Johnson has permitted himself to relax his stance as life for the majority of blacks in Britain has improved. “Black people are no longer on the periphery of British society,” he said. “We’re a little closer to the centre. When I was growing up it was not uncommon for someone like me to be living in a one room apartment; the whole family - in one room. Now I am over 60 years old and a significant number of my generation own their own homes. Black people now by and large have council housing or social housing. All those things did not exist when I was a kid.”

While far from perfect, the relationship between blacks and police in Britain has improved as well, especially since the Macpherson inquiry into the racially motivated murder of Stephen Lawrence. These days Johnson’s concerns take a more international turn. He is deeply disturbed by the setback in the struggle for world justice: “With the implosion of the Soviet Union and the ascendency of capitalism, there is hardly any left-wing anymore,” he said. “Anywhere you go, whether in the Caribbean or in Europe – all politics have shifted to the centre ground.”

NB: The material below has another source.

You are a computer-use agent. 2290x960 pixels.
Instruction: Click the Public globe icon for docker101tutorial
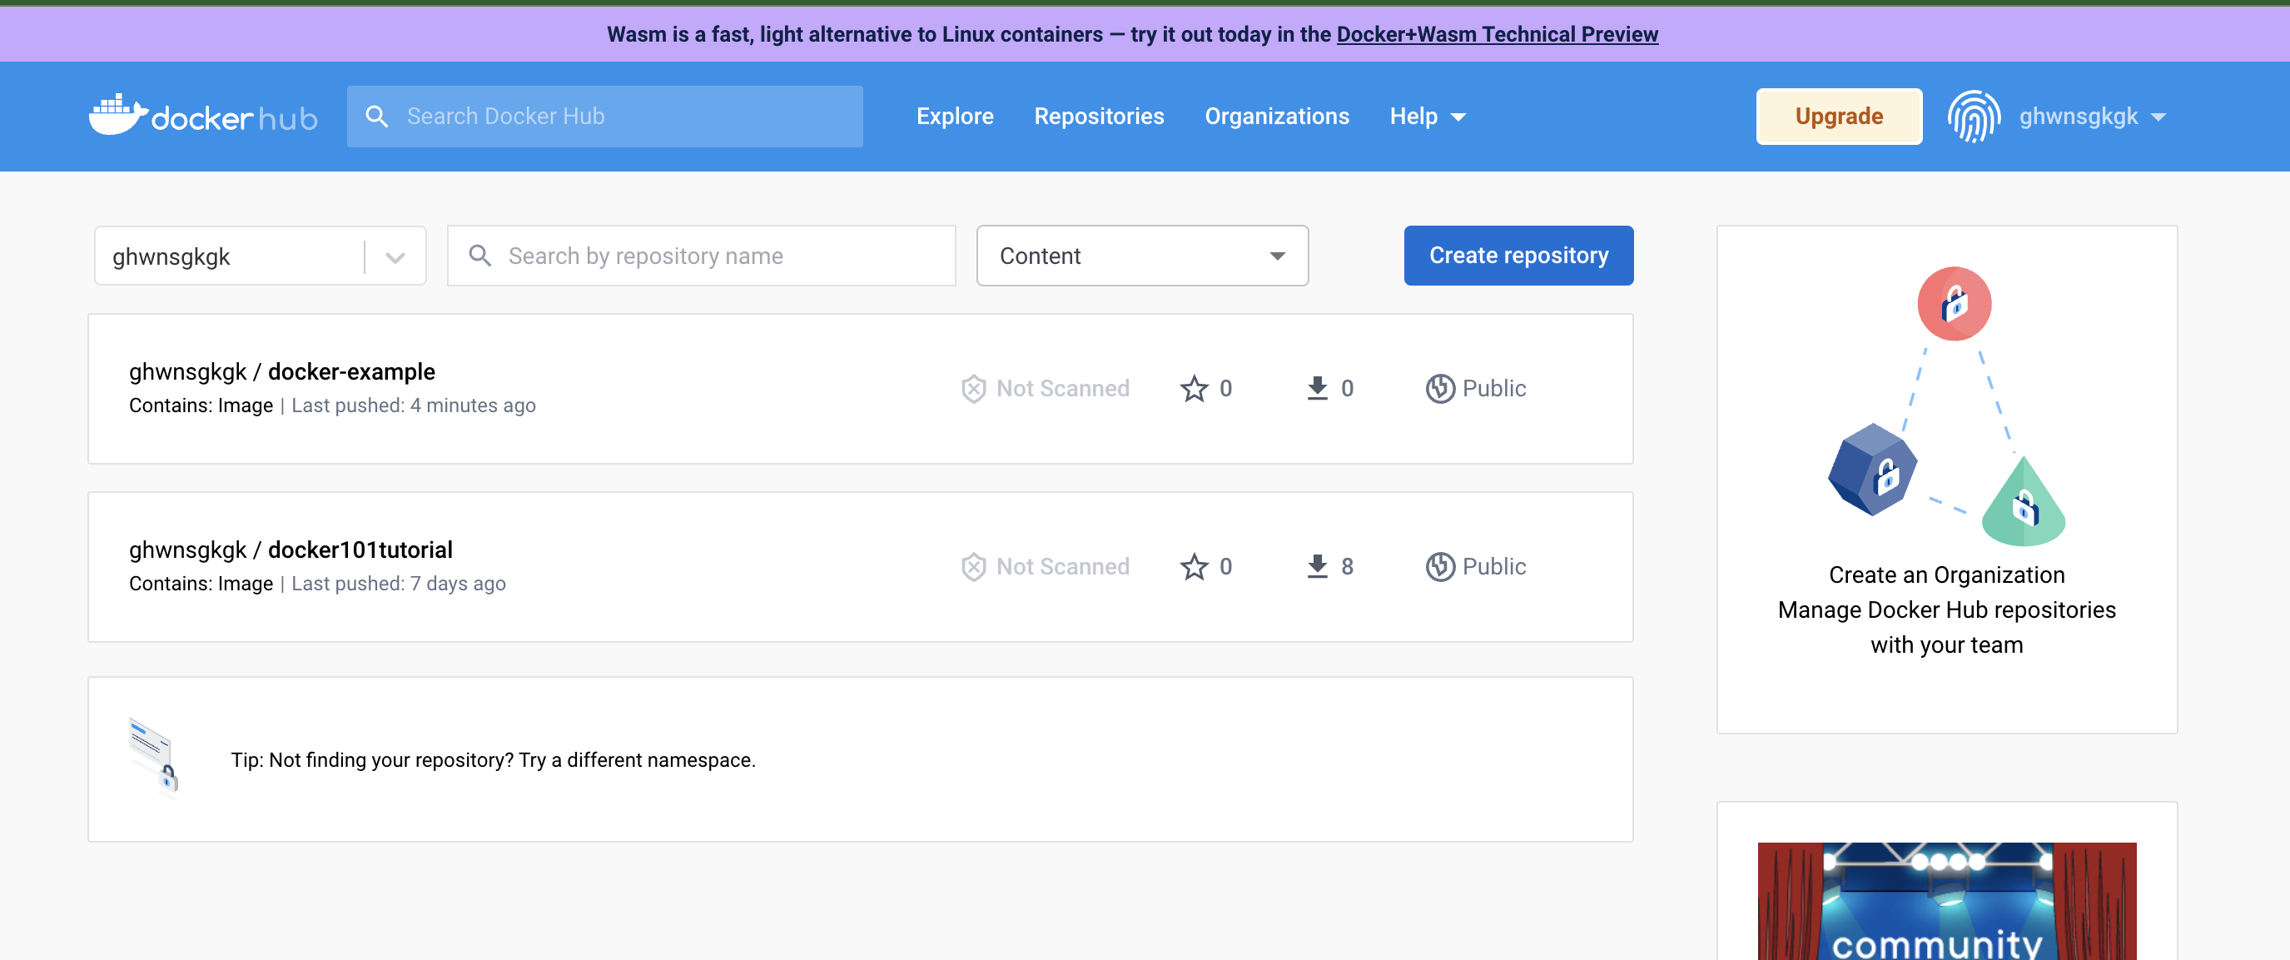[1439, 566]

Still, he sees signs of hope: “Some enormous strides, significant strides, have been made in certain parts of South America,” he said. “In particular, the Bolivarian revolution in Venezuela. This is keeping in mind that, on the one hand, the United States is enjoying rapprochement with Cuba, while, on the other, working for the destabilization of Venezuela.

“There are also strides that have been made in places like Brazil and Ecuador and Bolivia,” Johnson said. “There is some hope for meaningful change that will transform the lives of ordinary working people.”

Our conversation comes to an end. Johnson kindly offers to walk me to Herne Hill Station where I can catch the overhead rail. He slips on his jacket, lifts a flat cap from a peg on the wall, fixes it firmly upon his head; there will be no trilby today. Then he opens the door and leads me back out onto the streets of Brixton.

This interview took place on May 13, 2015 at Johnson’s home.